═════ Data

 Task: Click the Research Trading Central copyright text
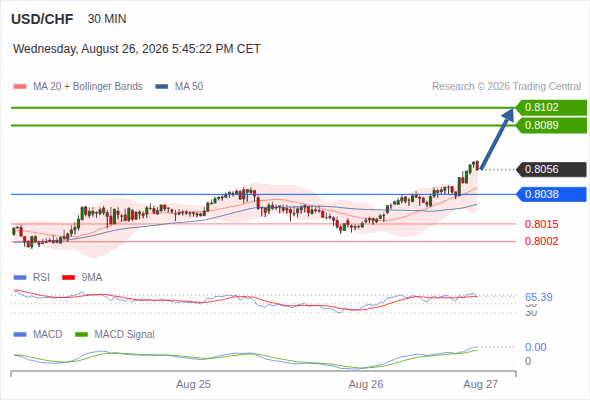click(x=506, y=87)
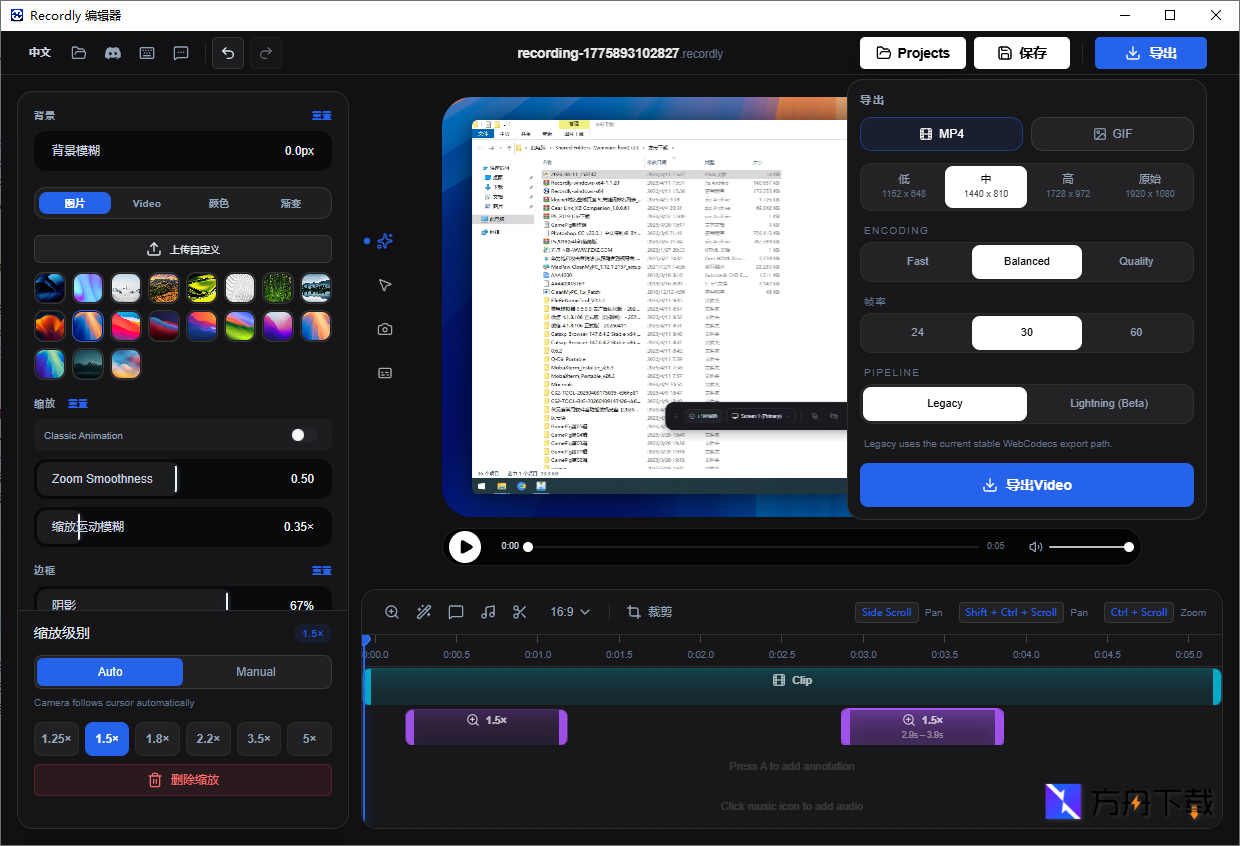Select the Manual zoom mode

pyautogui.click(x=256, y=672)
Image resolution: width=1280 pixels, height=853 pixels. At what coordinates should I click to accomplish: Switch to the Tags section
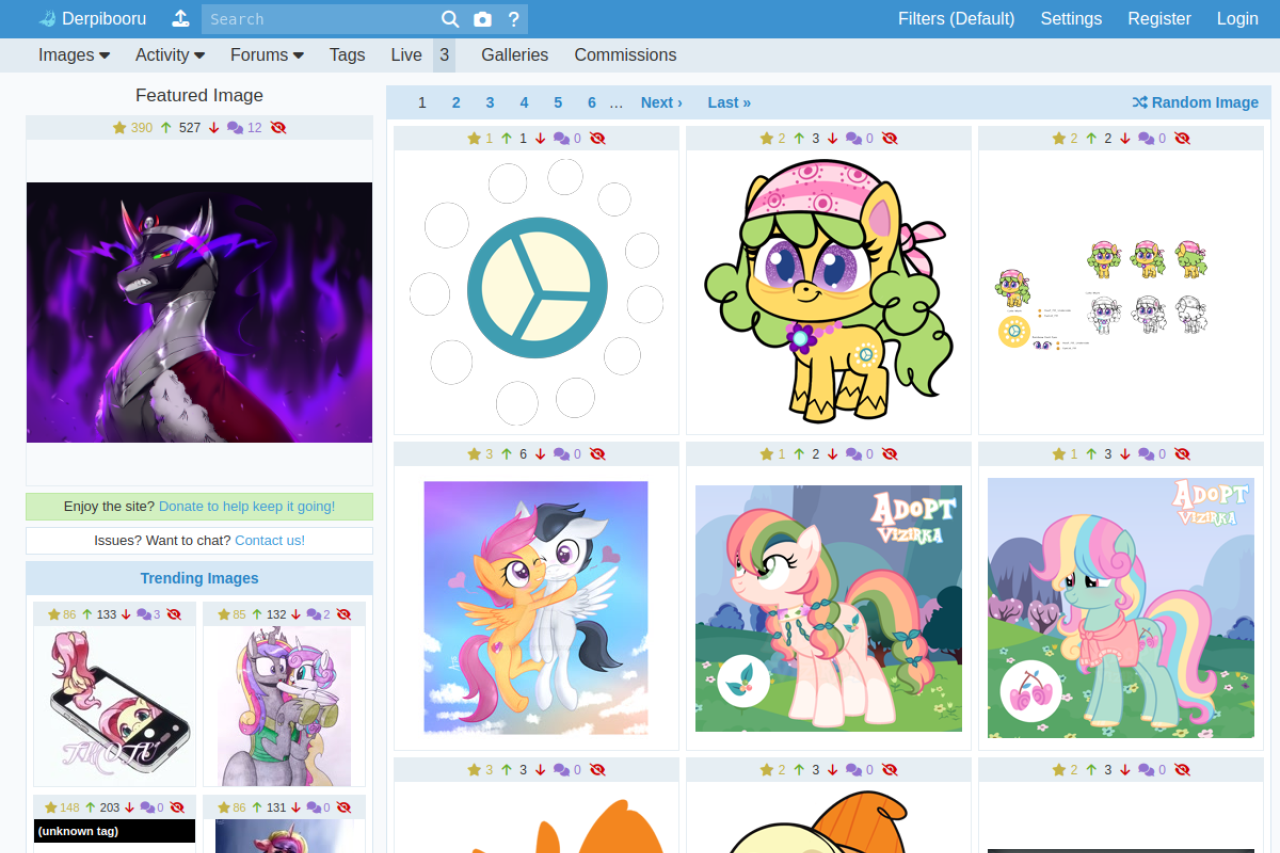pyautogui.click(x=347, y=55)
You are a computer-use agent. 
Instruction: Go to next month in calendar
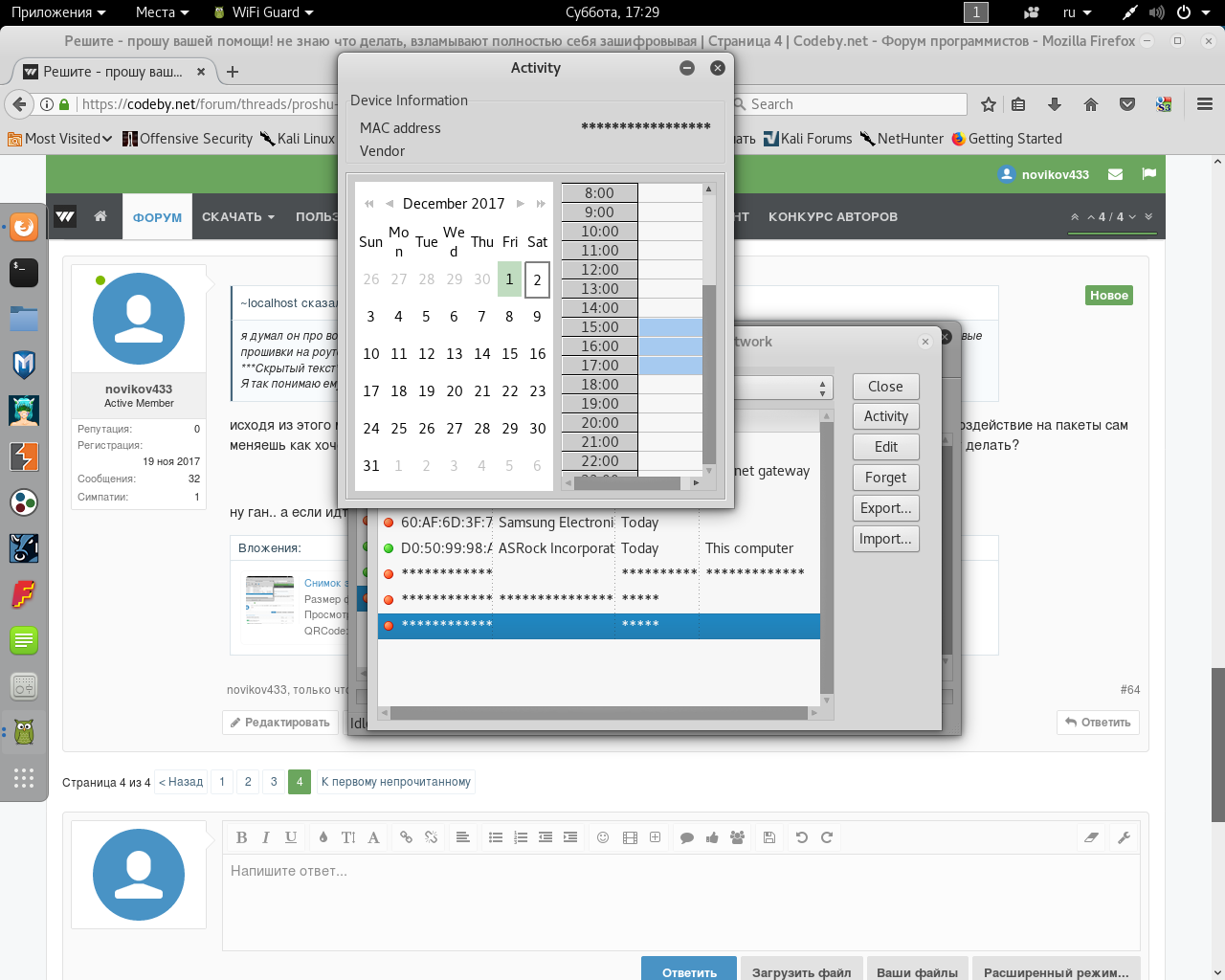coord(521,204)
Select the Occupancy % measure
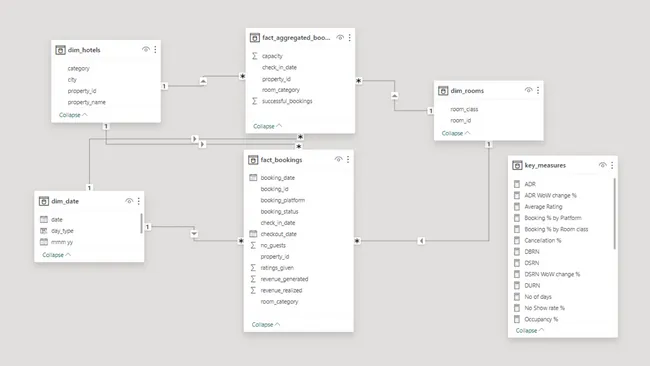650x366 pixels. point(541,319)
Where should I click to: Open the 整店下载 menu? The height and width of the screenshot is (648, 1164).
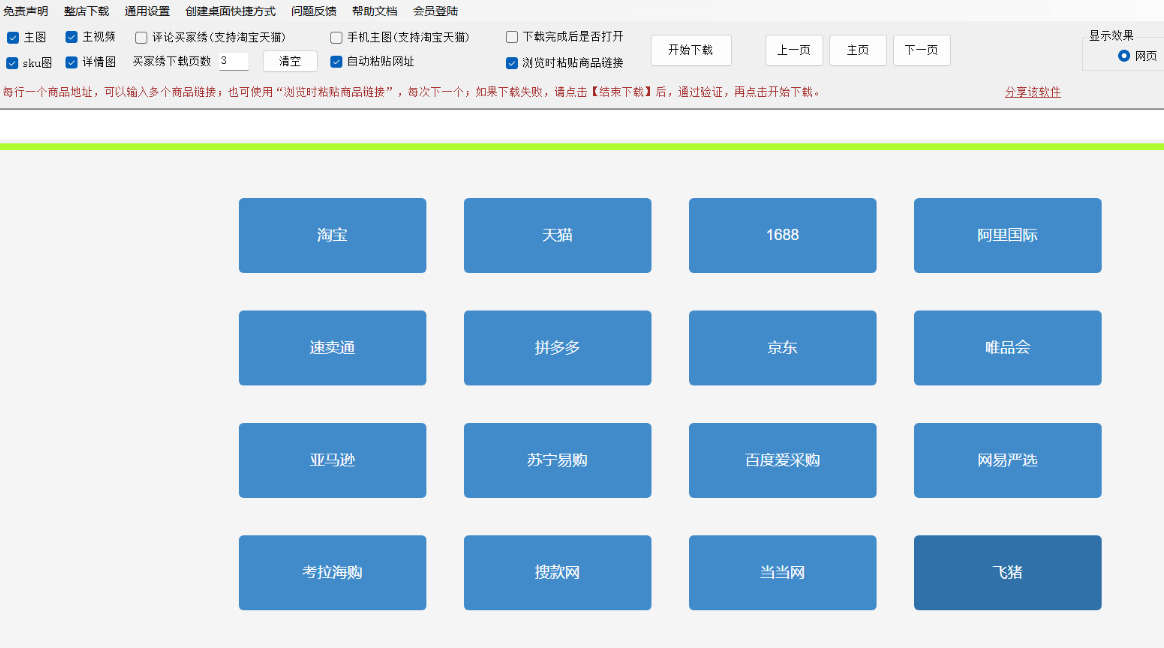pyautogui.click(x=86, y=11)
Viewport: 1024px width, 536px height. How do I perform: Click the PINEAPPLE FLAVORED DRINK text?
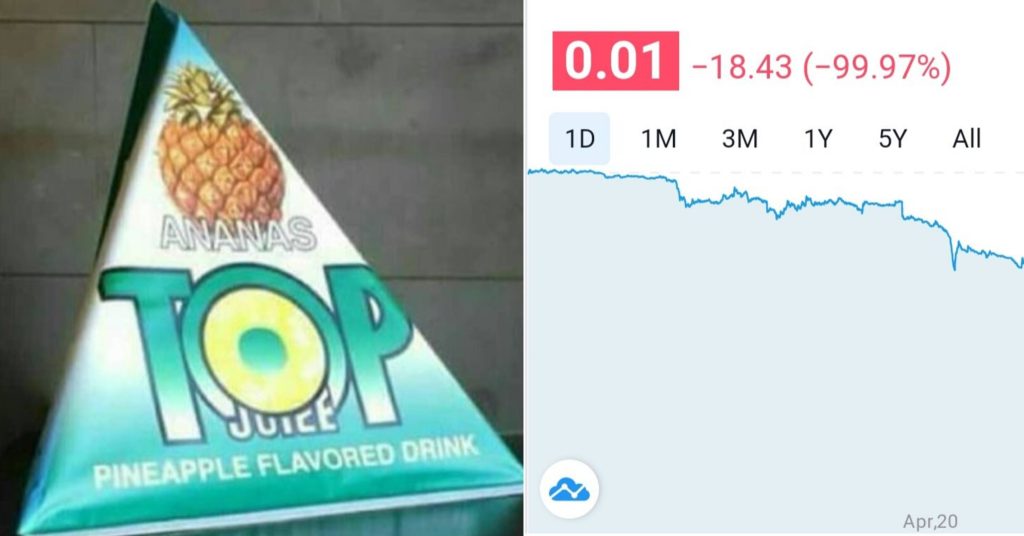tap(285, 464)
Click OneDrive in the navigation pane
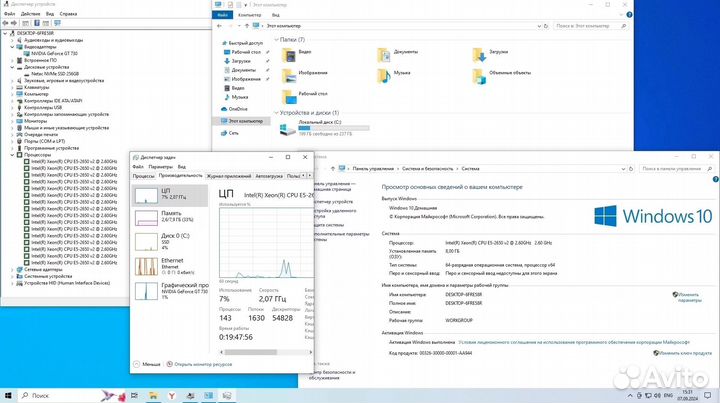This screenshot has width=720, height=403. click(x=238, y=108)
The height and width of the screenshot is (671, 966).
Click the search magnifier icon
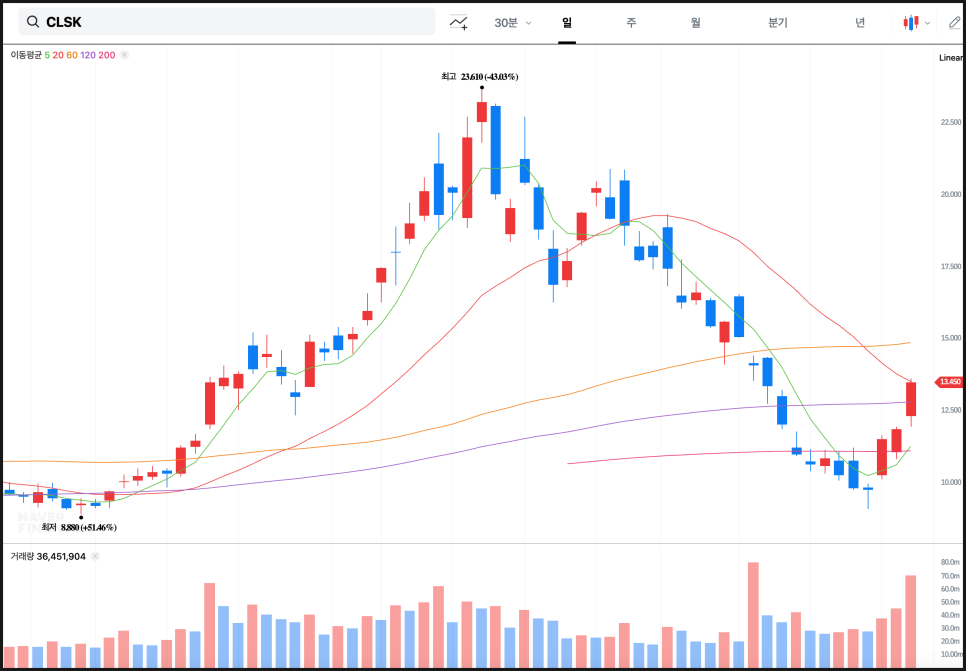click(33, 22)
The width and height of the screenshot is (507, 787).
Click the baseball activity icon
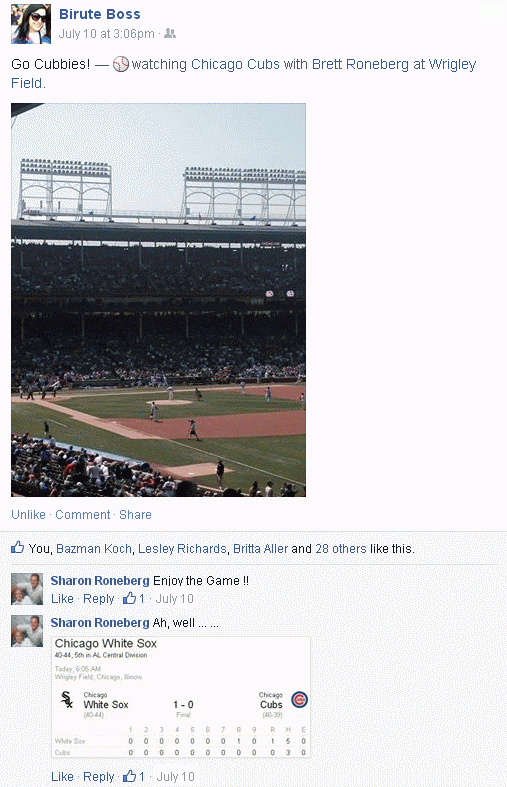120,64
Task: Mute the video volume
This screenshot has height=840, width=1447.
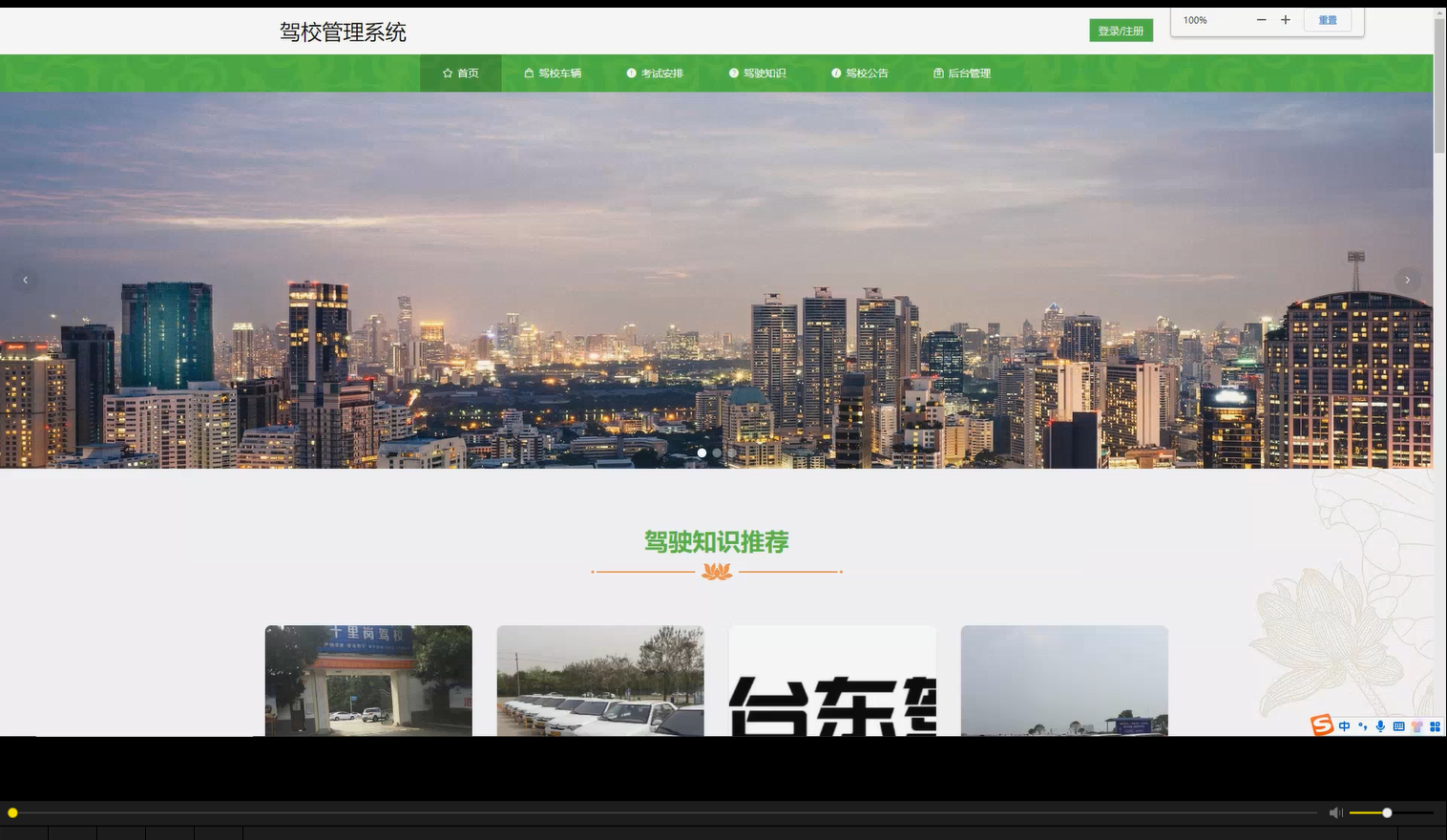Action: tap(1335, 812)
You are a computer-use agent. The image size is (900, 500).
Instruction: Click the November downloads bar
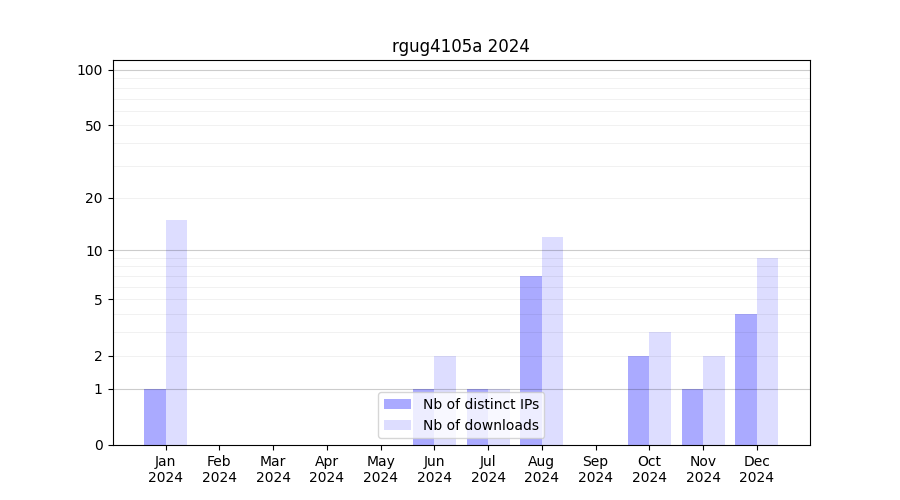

══════════

▶ Required work: From the line that contains "The width and" to the last line of the data above, inclusive, transcribe every line exactly and only those lines, omitting pictures.

▶ The answer:
The width and height of the screenshot is (507, 787).
Click the baseball activity icon
120,64
Task: Mute the video volume
This screenshot has height=840, width=1447.
Action: tap(1335, 812)
You are a computer-use agent. The image size is (900, 500).
Instruction: Click the November downloads bar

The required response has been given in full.